[Source data]
▼▼▼

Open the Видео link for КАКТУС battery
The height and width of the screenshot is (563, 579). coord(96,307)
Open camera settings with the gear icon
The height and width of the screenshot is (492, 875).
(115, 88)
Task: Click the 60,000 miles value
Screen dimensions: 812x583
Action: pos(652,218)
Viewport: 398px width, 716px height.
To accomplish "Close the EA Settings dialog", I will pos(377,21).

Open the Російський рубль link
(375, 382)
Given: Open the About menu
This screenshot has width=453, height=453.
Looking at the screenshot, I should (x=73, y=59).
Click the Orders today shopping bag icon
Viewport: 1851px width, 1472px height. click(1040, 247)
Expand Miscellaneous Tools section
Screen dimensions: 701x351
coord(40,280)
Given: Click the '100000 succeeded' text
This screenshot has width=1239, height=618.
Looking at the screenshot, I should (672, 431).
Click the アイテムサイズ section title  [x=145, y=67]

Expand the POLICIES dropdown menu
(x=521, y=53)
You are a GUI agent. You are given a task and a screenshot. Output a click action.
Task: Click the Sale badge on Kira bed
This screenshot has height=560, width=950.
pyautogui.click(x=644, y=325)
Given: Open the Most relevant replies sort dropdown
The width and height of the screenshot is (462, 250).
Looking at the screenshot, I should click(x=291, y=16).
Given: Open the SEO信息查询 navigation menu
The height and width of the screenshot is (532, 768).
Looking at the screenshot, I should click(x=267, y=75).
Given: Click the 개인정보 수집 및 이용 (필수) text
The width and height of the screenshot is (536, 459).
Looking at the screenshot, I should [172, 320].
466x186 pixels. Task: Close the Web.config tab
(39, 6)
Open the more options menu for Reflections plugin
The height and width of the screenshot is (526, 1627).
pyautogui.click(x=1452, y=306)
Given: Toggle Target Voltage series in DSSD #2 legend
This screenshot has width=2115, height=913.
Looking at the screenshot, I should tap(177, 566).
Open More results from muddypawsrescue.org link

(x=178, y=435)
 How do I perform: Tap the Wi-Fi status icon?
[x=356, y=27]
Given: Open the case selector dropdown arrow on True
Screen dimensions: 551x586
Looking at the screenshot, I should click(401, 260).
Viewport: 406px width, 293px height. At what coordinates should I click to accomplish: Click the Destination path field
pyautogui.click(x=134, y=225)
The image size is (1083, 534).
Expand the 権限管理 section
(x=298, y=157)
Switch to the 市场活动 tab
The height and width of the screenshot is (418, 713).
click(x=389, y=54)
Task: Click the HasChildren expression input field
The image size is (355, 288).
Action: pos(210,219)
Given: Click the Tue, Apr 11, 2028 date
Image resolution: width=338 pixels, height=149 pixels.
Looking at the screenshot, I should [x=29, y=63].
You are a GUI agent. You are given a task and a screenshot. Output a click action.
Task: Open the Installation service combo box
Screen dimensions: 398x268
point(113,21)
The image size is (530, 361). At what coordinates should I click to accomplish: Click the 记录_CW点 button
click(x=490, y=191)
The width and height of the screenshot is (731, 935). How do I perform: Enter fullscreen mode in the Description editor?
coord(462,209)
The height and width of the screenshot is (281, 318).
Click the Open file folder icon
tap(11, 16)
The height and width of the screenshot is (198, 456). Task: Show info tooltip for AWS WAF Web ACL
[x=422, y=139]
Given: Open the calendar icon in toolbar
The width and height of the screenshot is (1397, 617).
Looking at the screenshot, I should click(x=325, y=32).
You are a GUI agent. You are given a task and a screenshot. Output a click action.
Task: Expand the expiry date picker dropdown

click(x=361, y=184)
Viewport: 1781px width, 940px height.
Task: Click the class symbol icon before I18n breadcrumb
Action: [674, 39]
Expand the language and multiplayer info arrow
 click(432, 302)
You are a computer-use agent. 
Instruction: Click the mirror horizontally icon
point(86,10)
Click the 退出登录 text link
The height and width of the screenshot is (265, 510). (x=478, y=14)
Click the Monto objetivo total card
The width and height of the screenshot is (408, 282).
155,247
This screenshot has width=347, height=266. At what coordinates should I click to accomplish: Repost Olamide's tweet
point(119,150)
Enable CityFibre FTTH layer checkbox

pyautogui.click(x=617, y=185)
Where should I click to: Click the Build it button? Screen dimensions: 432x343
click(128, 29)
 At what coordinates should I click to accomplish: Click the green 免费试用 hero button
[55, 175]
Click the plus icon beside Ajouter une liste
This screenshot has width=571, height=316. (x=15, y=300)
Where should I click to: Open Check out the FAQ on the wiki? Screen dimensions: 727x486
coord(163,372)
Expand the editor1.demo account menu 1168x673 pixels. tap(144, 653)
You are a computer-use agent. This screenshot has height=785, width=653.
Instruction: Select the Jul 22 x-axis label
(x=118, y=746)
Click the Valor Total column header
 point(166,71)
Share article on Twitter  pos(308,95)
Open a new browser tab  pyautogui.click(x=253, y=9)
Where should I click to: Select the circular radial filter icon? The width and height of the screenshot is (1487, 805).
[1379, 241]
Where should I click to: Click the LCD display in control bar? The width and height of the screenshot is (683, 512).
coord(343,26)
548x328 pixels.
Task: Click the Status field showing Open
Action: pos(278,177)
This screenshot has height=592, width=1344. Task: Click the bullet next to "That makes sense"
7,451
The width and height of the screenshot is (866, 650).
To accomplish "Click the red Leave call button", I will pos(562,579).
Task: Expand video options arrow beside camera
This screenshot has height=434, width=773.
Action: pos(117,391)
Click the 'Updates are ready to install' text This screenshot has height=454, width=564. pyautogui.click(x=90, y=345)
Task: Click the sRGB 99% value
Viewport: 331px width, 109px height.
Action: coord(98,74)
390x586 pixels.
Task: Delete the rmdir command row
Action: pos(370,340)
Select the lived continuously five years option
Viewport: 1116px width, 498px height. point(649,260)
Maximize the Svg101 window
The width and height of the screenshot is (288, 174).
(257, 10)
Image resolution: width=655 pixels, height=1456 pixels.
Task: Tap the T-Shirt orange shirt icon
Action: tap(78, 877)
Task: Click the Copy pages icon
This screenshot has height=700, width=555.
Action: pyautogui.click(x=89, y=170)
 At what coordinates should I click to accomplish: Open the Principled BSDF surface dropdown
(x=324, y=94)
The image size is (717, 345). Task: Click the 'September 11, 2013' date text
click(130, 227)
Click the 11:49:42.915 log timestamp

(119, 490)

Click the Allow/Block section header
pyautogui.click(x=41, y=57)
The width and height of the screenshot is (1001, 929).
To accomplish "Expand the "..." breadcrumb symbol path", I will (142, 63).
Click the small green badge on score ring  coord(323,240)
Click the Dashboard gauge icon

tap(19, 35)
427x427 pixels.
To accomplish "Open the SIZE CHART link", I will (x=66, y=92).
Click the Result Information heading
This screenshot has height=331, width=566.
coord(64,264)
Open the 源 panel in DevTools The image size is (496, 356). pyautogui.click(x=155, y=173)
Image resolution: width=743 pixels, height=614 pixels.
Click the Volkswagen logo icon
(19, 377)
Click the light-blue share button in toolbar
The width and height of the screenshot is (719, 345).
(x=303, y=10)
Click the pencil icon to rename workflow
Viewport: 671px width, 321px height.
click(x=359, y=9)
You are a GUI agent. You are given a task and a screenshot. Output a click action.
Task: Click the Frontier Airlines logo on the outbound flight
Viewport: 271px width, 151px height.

▲▲▲

Goal of the exercise –
In full and without alteration, write out the data above.

Response box –
Open the Видео link for КАКТУС battery
The height and width of the screenshot is (563, 579). coord(96,307)
Open camera settings with the gear icon
The height and width of the screenshot is (492, 875).
(115, 88)
Task: Click the 60,000 miles value
Screen dimensions: 812x583
Action: pos(652,218)
Viewport: 398px width, 716px height.
To accomplish "Close the EA Settings dialog", I will pos(377,21).

Open the Російський рубль link
(375, 382)
Given: Open the About menu
This screenshot has width=453, height=453.
Looking at the screenshot, I should (x=73, y=59).
Click the Orders today shopping bag icon
Viewport: 1851px width, 1472px height. click(1040, 247)
Expand Miscellaneous Tools section
Screen dimensions: 701x351
coord(40,280)
Given: Click the '100000 succeeded' text
This screenshot has width=1239, height=618.
Looking at the screenshot, I should (672, 431).
Click the アイテムサイズ section title  [x=145, y=67]

Expand the POLICIES dropdown menu
(x=521, y=53)
You are a GUI agent. You are given a task and a screenshot. Output a click action.
Task: Click the Sale badge on Kira bed
This screenshot has height=560, width=950.
pyautogui.click(x=644, y=325)
Given: Open the Most relevant replies sort dropdown
The width and height of the screenshot is (462, 250).
Looking at the screenshot, I should click(x=291, y=16).
Given: Open the SEO信息查询 navigation menu
The height and width of the screenshot is (532, 768).
Looking at the screenshot, I should click(x=267, y=75).
Given: Click the 개인정보 수집 및 이용 (필수) text
The width and height of the screenshot is (536, 459).
Looking at the screenshot, I should [172, 320].
466x186 pixels. Task: Close the Web.config tab
(39, 6)
Open the more options menu for Reflections plugin
The height and width of the screenshot is (526, 1627).
pyautogui.click(x=1452, y=306)
Given: Toggle Target Voltage series in DSSD #2 legend
This screenshot has width=2115, height=913.
Looking at the screenshot, I should tap(177, 566).
Open More results from muddypawsrescue.org link

(x=178, y=435)
 How do I perform: Tap the Wi-Fi status icon?
[x=356, y=27]
Given: Open the case selector dropdown arrow on True
Screen dimensions: 551x586
Looking at the screenshot, I should click(401, 260).
Viewport: 406px width, 293px height. At what coordinates should I click to accomplish: Click the Destination path field
pyautogui.click(x=134, y=225)
The image size is (1083, 534).
Expand the 権限管理 section
(x=298, y=157)
Switch to the 市场活动 tab
The height and width of the screenshot is (418, 713).
click(x=389, y=54)
Task: Click the HasChildren expression input field
The image size is (355, 288).
Action: pos(210,219)
Given: Click the Tue, Apr 11, 2028 date
Image resolution: width=338 pixels, height=149 pixels.
Looking at the screenshot, I should [x=29, y=63].
You are a GUI agent. You are given a task and a screenshot. Output a click action.
Task: Open the Installation service combo box
Screen dimensions: 398x268
point(113,21)
The image size is (530, 361). At what coordinates should I click to accomplish: Click the 记录_CW点 button
click(x=490, y=191)
The width and height of the screenshot is (731, 935). How do I perform: Enter fullscreen mode in the Description editor?
coord(462,209)
The height and width of the screenshot is (281, 318).
Click the Open file folder icon
tap(11, 16)
The height and width of the screenshot is (198, 456). Task: Show info tooltip for AWS WAF Web ACL
[x=422, y=139]
Given: Open the calendar icon in toolbar
The width and height of the screenshot is (1397, 617).
Looking at the screenshot, I should click(x=325, y=32).
You are a GUI agent. You are given a task and a screenshot. Output a click action.
Task: Expand the expiry date picker dropdown

click(x=361, y=184)
Viewport: 1781px width, 940px height.
Task: Click the class symbol icon before I18n breadcrumb
Action: [674, 39]
Expand the language and multiplayer info arrow
 click(432, 302)
You are a computer-use agent. 
Instruction: Click the mirror horizontally icon
point(86,10)
Click the 退出登录 text link
The height and width of the screenshot is (265, 510). (x=478, y=14)
Click the Monto objetivo total card
The width and height of the screenshot is (408, 282).
155,247
This screenshot has width=347, height=266. At what coordinates should I click to accomplish: Repost Olamide's tweet
point(119,150)
Enable CityFibre FTTH layer checkbox

pyautogui.click(x=617, y=185)
Where should I click to: Click the Build it button? Screen dimensions: 432x343
click(128, 29)
 At what coordinates should I click to accomplish: Click the green 免费试用 hero button
[55, 175]
Click the plus icon beside Ajouter une liste
This screenshot has width=571, height=316. (x=15, y=300)
Where should I click to: Open Check out the FAQ on the wiki? Screen dimensions: 727x486
coord(163,372)
Expand the editor1.demo account menu 1168x673 pixels. tap(144, 653)
You are a computer-use agent. This screenshot has height=785, width=653.
Instruction: Select the Jul 22 x-axis label
(x=118, y=746)
Click the Valor Total column header
 point(166,71)
Share article on Twitter  pos(308,95)
Open a new browser tab  pyautogui.click(x=253, y=9)
Where should I click to: Select the circular radial filter icon? The width and height of the screenshot is (1487, 805).
[1379, 241]
Where should I click to: Click the LCD display in control bar? The width and height of the screenshot is (683, 512).
coord(343,26)
548x328 pixels.
Task: Click the Status field showing Open
Action: pos(278,177)
This screenshot has height=592, width=1344. Task: Click the bullet next to "That makes sense"
7,451
The width and height of the screenshot is (866, 650).
To accomplish "Click the red Leave call button", I will pos(562,579).
Task: Expand video options arrow beside camera
This screenshot has height=434, width=773.
Action: pos(117,391)
Click the 'Updates are ready to install' text This screenshot has height=454, width=564. pyautogui.click(x=90, y=345)
Task: Click the sRGB 99% value
Viewport: 331px width, 109px height.
Action: coord(98,74)
390x586 pixels.
Task: Delete the rmdir command row
Action: pos(370,340)
Select the lived continuously five years option
Viewport: 1116px width, 498px height. point(649,260)
Maximize the Svg101 window
The width and height of the screenshot is (288, 174).
(257, 10)
Image resolution: width=655 pixels, height=1456 pixels.
Task: Tap the T-Shirt orange shirt icon
Action: tap(78, 877)
Task: Click the Copy pages icon
This screenshot has height=700, width=555.
Action: pyautogui.click(x=89, y=170)
 At what coordinates should I click to accomplish: Open the Principled BSDF surface dropdown
(x=324, y=94)
The image size is (717, 345). Task: Click the 'September 11, 2013' date text
click(130, 227)
Click the 11:49:42.915 log timestamp

(119, 490)

Click the Allow/Block section header
pyautogui.click(x=41, y=57)
The width and height of the screenshot is (1001, 929).
To accomplish "Expand the "..." breadcrumb symbol path", I will (142, 63).
Click the small green badge on score ring  coord(323,240)
Click the Dashboard gauge icon

tap(19, 35)
427x427 pixels.
To accomplish "Open the SIZE CHART link", I will (x=66, y=92).
Click the Result Information heading
This screenshot has height=331, width=566.
coord(64,264)
Open the 源 panel in DevTools The image size is (496, 356). pyautogui.click(x=155, y=173)
Image resolution: width=743 pixels, height=614 pixels.
Click the Volkswagen logo icon
(19, 377)
Click the light-blue share button in toolbar
The width and height of the screenshot is (719, 345).
(x=303, y=10)
Click the pencil icon to rename workflow
Viewport: 671px width, 321px height.
click(x=359, y=9)
You are a GUI agent. You are given a task and a screenshot. Output a click action.
Task: Click the Frontier Airlines logo on the outbound flight
Viewport: 271px width, 151px height.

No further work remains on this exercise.